For each line in the data that includes "computer", make a copy.

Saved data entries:

+++

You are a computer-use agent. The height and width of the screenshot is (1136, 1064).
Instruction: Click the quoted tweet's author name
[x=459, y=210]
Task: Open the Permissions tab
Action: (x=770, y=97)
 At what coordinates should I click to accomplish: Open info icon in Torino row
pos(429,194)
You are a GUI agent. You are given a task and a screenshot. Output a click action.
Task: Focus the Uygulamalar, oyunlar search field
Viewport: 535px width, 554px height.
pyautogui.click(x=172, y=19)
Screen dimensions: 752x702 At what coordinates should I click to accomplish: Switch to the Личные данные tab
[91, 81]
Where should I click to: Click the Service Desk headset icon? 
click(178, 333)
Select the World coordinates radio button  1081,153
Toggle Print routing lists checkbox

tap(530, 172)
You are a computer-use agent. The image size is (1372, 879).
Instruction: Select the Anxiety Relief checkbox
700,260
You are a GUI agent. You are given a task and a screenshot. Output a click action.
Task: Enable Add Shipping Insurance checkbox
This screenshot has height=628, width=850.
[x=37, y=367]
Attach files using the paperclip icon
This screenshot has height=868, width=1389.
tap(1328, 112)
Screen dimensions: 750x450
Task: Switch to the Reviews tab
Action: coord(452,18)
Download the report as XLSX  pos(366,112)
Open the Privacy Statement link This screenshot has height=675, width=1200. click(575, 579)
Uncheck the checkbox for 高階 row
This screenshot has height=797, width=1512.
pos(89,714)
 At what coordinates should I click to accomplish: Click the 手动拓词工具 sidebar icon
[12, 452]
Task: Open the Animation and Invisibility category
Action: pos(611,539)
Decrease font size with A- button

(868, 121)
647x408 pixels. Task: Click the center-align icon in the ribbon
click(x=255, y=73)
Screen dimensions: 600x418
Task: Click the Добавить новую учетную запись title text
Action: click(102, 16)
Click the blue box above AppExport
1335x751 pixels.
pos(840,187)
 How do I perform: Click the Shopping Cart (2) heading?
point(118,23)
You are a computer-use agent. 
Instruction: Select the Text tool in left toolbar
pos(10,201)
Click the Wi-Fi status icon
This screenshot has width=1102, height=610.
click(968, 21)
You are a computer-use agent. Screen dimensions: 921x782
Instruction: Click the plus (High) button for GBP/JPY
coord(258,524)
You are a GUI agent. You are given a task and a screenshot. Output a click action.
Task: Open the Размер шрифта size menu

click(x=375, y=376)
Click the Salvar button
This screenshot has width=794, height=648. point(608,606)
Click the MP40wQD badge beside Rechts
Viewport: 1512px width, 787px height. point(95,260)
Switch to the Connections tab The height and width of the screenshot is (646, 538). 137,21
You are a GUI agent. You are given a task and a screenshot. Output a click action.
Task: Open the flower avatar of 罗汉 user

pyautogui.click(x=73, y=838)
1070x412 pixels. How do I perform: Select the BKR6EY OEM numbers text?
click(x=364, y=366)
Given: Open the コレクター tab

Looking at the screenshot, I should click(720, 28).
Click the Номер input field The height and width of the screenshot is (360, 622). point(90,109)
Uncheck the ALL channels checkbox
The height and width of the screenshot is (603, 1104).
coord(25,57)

+++

Result of this task
You are a computer-use agent. The height and width of the screenshot is (1136, 1064).
You are a computer-use agent. The image size is (1372, 879).
You are a computer-use agent. 
You are a computer-use agent. Screen dimensions: 921x782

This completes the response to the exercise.